→ **Saved entries**:
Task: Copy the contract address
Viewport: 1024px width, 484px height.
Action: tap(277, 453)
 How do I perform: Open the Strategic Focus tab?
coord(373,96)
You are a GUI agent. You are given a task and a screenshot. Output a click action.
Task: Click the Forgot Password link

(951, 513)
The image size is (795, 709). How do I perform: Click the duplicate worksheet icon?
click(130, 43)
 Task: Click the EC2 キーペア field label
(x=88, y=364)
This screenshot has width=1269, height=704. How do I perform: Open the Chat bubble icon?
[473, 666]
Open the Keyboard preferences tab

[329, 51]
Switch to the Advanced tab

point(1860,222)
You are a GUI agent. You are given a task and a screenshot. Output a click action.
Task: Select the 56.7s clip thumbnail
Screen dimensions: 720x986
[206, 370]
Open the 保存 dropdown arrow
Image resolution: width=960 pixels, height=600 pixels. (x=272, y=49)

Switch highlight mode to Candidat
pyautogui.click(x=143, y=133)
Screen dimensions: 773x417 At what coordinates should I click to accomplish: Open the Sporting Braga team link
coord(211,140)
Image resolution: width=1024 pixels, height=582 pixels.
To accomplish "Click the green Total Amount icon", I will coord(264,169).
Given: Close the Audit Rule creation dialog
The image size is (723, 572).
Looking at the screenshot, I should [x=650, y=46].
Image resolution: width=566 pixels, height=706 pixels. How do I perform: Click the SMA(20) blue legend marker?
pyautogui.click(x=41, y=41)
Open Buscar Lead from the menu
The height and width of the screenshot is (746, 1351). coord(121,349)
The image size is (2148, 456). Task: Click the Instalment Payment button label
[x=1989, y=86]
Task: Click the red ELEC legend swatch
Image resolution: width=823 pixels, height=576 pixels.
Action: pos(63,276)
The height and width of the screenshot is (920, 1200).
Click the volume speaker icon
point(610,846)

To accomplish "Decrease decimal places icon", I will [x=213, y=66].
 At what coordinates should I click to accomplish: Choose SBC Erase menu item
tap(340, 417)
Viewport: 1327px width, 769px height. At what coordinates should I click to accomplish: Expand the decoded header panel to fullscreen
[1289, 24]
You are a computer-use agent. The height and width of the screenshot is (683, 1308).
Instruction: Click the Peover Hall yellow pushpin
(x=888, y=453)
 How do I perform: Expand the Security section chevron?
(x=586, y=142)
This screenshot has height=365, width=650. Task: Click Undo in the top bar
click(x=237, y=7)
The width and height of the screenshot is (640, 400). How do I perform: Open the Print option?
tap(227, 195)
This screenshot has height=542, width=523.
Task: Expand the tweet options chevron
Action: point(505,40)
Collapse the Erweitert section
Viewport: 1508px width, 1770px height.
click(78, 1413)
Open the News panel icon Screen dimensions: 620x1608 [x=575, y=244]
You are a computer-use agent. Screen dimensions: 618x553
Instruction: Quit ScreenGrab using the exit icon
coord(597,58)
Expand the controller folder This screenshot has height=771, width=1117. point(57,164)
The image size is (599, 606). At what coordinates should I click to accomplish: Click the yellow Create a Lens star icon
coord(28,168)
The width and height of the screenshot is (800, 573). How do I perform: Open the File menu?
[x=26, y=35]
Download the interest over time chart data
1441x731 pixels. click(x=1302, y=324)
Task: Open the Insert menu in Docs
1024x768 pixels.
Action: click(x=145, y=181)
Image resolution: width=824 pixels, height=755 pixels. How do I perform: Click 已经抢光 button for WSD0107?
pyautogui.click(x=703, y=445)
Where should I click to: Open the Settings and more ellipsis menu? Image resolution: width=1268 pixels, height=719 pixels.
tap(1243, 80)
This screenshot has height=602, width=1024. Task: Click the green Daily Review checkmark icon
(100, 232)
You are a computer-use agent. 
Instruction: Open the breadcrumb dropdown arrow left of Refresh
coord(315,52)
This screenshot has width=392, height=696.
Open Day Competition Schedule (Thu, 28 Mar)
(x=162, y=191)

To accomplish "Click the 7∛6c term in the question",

→ **Work instruction**:
When answering, write out each of the lines above exactly as given.

→ **Expected answer**:
Task: Copy the contract address
Viewport: 1024px width, 484px height.
Action: tap(277, 453)
 How do I perform: Open the Strategic Focus tab?
coord(373,96)
You are a GUI agent. You are given a task and a screenshot. Output a click action.
Task: Click the Forgot Password link

(951, 513)
The image size is (795, 709). How do I perform: Click the duplicate worksheet icon?
click(130, 43)
 Task: Click the EC2 キーペア field label
(x=88, y=364)
This screenshot has width=1269, height=704. How do I perform: Open the Chat bubble icon?
[473, 666]
Open the Keyboard preferences tab

[329, 51]
Switch to the Advanced tab

point(1860,222)
You are a GUI agent. You are given a task and a screenshot. Output a click action.
Task: Select the 56.7s clip thumbnail
Screen dimensions: 720x986
[206, 370]
Open the 保存 dropdown arrow
Image resolution: width=960 pixels, height=600 pixels. (x=272, y=49)

Switch highlight mode to Candidat
pyautogui.click(x=143, y=133)
Screen dimensions: 773x417 At what coordinates should I click to accomplish: Open the Sporting Braga team link
coord(211,140)
Image resolution: width=1024 pixels, height=582 pixels.
To accomplish "Click the green Total Amount icon", I will coord(264,169).
Given: Close the Audit Rule creation dialog
The image size is (723, 572).
Looking at the screenshot, I should [x=650, y=46].
Image resolution: width=566 pixels, height=706 pixels. How do I perform: Click the SMA(20) blue legend marker?
pyautogui.click(x=41, y=41)
Open Buscar Lead from the menu
The height and width of the screenshot is (746, 1351). coord(121,349)
The image size is (2148, 456). Task: Click the Instalment Payment button label
[x=1989, y=86]
Task: Click the red ELEC legend swatch
Image resolution: width=823 pixels, height=576 pixels.
Action: pos(63,276)
The height and width of the screenshot is (920, 1200).
Click the volume speaker icon
point(610,846)

To accomplish "Decrease decimal places icon", I will [x=213, y=66].
 At what coordinates should I click to accomplish: Choose SBC Erase menu item
tap(340, 417)
Viewport: 1327px width, 769px height. At what coordinates should I click to accomplish: Expand the decoded header panel to fullscreen
[1289, 24]
You are a computer-use agent. The height and width of the screenshot is (683, 1308).
Instruction: Click the Peover Hall yellow pushpin
(x=888, y=453)
 How do I perform: Expand the Security section chevron?
(x=586, y=142)
This screenshot has height=365, width=650. Task: Click Undo in the top bar
click(x=237, y=7)
The width and height of the screenshot is (640, 400). How do I perform: Open the Print option?
tap(227, 195)
This screenshot has height=542, width=523.
Task: Expand the tweet options chevron
Action: point(505,40)
Collapse the Erweitert section
Viewport: 1508px width, 1770px height.
click(78, 1413)
Open the News panel icon Screen dimensions: 620x1608 [x=575, y=244]
You are a computer-use agent. Screen dimensions: 618x553
Instruction: Quit ScreenGrab using the exit icon
coord(597,58)
Expand the controller folder This screenshot has height=771, width=1117. point(57,164)
The image size is (599, 606). At what coordinates should I click to accomplish: Click the yellow Create a Lens star icon
coord(28,168)
The width and height of the screenshot is (800, 573). How do I perform: Open the File menu?
[x=26, y=35]
Download the interest over time chart data
1441x731 pixels. click(x=1302, y=324)
Task: Open the Insert menu in Docs
1024x768 pixels.
Action: click(x=145, y=181)
Image resolution: width=824 pixels, height=755 pixels. How do I perform: Click 已经抢光 button for WSD0107?
pyautogui.click(x=703, y=445)
Where should I click to: Open the Settings and more ellipsis menu? Image resolution: width=1268 pixels, height=719 pixels.
tap(1243, 80)
This screenshot has height=602, width=1024. Task: Click the green Daily Review checkmark icon
(100, 232)
You are a computer-use agent. 
Instruction: Open the breadcrumb dropdown arrow left of Refresh
coord(315,52)
This screenshot has width=392, height=696.
Open Day Competition Schedule (Thu, 28 Mar)
(x=162, y=191)

To accomplish "Click the 7∛6c term in the question",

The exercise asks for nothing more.